In this project the investigators focus on reducing microcirculatory perfusion disturbances by exploring therapeutic approaches with different prime fluid strategies, by acting on COP (part I) and free hemoglobin scavenging with human albumin (part II). In part I, patients undergoing elective coronary artery bypass graft (CABG) surgery with cardiopulmonary bypass will be randomized in three groups receiving different prime fluid strategies. The study endpoint is the reduction in functional capillary density during the perioperative period. Sublingual microcirculatory measurements and blood sampling will take place after induction of anesthesia, during and after surgery to determine microcirculatory perfusion and parameters for hemodilution, hemolysis, COP, markers for endothelial damage and glycocalyx shedding. Measurements start on the day of surgery and end one day after surgery. In part II, participants will be randomized in two groups receiving the first dose directly after aortic cross clamping and blood cardioplegia administration, and the second dose after the third blood cardioplegia administration (± 30 min after the first dose).The most optimal prime fluid in order to preserve microcirculatory perfusion from study one, will be used as prime fluid in the second study. Microcirculatory perfusion parameters will be measured at time points comparable with study one. Blood samples are taken to determine markers for hemodilution, hemolysis, COP and endothelial damage and glycocalyx shedding. For part II see trial registration: PRIME, part II.

Interventions

A: gelofusine + ringersCOMBINATION_PRODUCT

750 milliliter (mL) modified fluid gelatin (Braun Melsungen, Germany), 650 mL Ringer's solution (Baxter, Utrecht, Netherlands) and 100 mL mannitol (15%, Baxter, Utrecht, Netherlands)

B: albumine + ringersCOMBINATION_PRODUCT

200 mL human albumin (20%, Sanquin, Amsterdam, Netherlands), 1200 mL Ringer's solution (Baxter, Utrecht, Netherlands) and 100 mL mannitol (15%, Baxter, Utrecht, Netherlands)
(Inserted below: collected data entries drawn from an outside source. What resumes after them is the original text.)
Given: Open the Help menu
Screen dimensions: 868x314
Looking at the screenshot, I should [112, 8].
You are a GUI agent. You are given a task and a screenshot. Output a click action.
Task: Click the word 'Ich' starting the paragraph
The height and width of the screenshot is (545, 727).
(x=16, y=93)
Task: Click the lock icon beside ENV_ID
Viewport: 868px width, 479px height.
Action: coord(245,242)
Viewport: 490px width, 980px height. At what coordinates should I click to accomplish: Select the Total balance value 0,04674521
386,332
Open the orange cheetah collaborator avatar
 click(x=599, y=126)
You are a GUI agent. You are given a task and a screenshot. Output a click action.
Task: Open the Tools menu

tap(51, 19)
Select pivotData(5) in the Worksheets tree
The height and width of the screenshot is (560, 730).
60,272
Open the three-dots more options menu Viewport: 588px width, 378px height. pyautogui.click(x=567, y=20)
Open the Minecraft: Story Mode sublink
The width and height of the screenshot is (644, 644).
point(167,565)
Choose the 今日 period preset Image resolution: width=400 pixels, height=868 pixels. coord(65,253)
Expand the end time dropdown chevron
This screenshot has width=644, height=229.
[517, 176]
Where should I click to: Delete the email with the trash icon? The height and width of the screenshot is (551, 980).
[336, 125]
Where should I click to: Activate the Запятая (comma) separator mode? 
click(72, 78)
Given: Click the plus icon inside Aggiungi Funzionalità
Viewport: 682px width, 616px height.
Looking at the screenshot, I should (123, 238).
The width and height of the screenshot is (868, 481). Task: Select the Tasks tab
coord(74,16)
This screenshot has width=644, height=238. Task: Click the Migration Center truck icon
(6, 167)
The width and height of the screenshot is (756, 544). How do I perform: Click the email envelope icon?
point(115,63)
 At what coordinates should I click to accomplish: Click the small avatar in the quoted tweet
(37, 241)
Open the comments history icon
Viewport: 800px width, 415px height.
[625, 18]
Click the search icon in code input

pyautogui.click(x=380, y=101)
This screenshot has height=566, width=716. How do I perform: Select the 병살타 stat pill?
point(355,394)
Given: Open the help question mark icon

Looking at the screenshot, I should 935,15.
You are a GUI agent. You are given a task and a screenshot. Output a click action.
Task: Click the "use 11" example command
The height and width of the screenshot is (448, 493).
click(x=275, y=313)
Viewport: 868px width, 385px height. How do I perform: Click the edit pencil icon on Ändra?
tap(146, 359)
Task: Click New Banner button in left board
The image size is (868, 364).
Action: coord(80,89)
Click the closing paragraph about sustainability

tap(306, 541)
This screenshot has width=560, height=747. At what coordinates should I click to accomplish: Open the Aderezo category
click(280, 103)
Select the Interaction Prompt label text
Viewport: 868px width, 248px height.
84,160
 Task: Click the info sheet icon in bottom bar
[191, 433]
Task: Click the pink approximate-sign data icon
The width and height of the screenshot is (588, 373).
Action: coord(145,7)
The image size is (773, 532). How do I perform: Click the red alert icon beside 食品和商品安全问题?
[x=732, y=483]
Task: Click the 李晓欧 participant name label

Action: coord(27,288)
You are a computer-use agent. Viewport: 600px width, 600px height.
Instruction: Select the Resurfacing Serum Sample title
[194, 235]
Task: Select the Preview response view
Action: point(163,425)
C: ringers + retrograde autologous primingCOMBINATION_PRODUCT

1400 mL Ringer's solution (Baxter, Utrecht, Netherlands) and 100 mL mannitol (15%, Baxter, Utrecht, Netherlands) with retrograde autologous priming. Retrograde autologous priming (RAP) is applied using clinical parameters such as Central Venous Pressure, Mean Arterial Pressure (MAP), and intra cardiac filling pressure based on Trans Esophageal Echo as guidance to the amount of fluid displaced. RAP is applied to a maximum volume of 475 mL provided that systolic blood pressure will remain \>90 millimeter of mercury (mmHg). Phenylephrine can be administered up to 200 mcg to keep the system hemodynamics stable during RAP. In case of a body surface area \<1.7m2, a maximum volume of 375 mL is desired. Once the desired amount of prime is displaced, the transfusion bag is clamped and CPB is started. If additional fluids are needed during CPB to maintain optimal perfusion, the displaced prime is used prior to the vasoplegia protocol.